Milwaukee company manufactures tornado sirens used worldwide: 'The stuff we do protects lives'

MILWAUKEE -- Tornado sirens across the country have been sounding the alarm more than usual this severe weather season. You might not know that a lot of that noise is made in Milwaukee -- by American Signal Corporation on West Bradley Road.

8-year-old Parker and 7-year-old Chace Synowicz got to sound the local ASC sirens when they ran the monthly siren test for Milwaukee County in April. Christine Westrich, director of the Office of Emergency Management in Milwaukee County described the setup the boys used.

“It is quite a system. It has a key that you turn. Everything lights up red, and then you select a button to press, so it’s rather war game-ish, if you will," said Westrich.

The same system is used well beyond Milwaukee County.

“The mass notification that we provide to the world comes out of the state of Wisconsin," said Justin Ziebell, ASC sales manager.

Mass notification -- meaning everything from digital alert software to community sirens.

“We’re proud to be in Milwaukee. Proud that we started here,” said Ziebell.

From the U.S., to Central America, to the Middle E-- all of the sirens are manufactured locally.
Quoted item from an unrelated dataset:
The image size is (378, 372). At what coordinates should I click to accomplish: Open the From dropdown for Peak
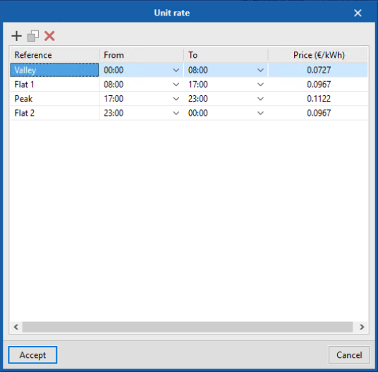(x=176, y=99)
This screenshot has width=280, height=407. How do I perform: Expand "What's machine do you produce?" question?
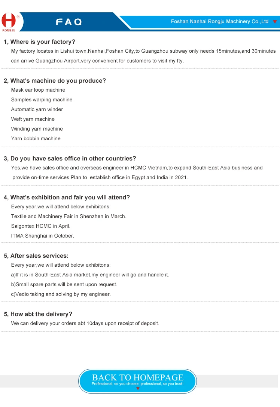[x=55, y=80]
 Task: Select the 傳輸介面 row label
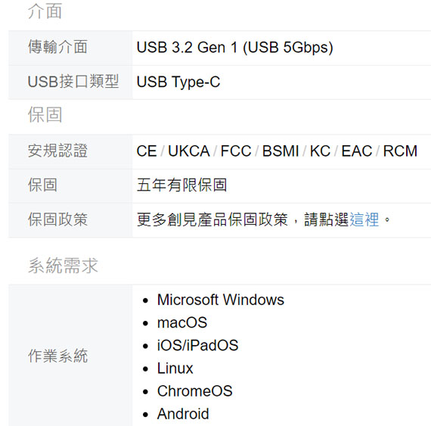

Each piece is assembled by hand. The company fulfills orders of up to 50 sirens per month.

“We’re finishing up in Saudi Arabia. will be the largest -- out of this country -- mass notification system that there is," said Ziebell.

Nowadays, we associate the sounds with severe weather, but Ziebell explained ASC started making sirens back in World War II, when bombings and air raids were a concern.

“The stuff that we do protects people’s lives," said Ziebell.

Every siren is tested before it leaves the factory.  So how is it that neighbors aren’t making noise complaints?  Well, the most impressive room at ASC  just might be the quietest. Ziebell took FOX6's Rachael Kaye behind the scenes -- to the soundproof testing space -- where the air is so still, most people can’t spend more than a few minutes inside.

ASC’s local involvement continues long after the sirens are tested, delivered and installed. Ziebell was at the Office of Emergency Management in April to make sure the drill went according to plan.

“When those communities are protected, and their lives are protected, and then they know, 'Hey they’re right around the block,' I think that probably makes people feel good as well," said Ziebell.

Not surprisingly, the cost of a new siren is significant -- in the tens of thousands of dollars.

Milwaukee County officials said with time, they're considering phasing out some of the old urban alarms in favor of digital alerts. They’ll be taking public surveys in the coming years before making a decision.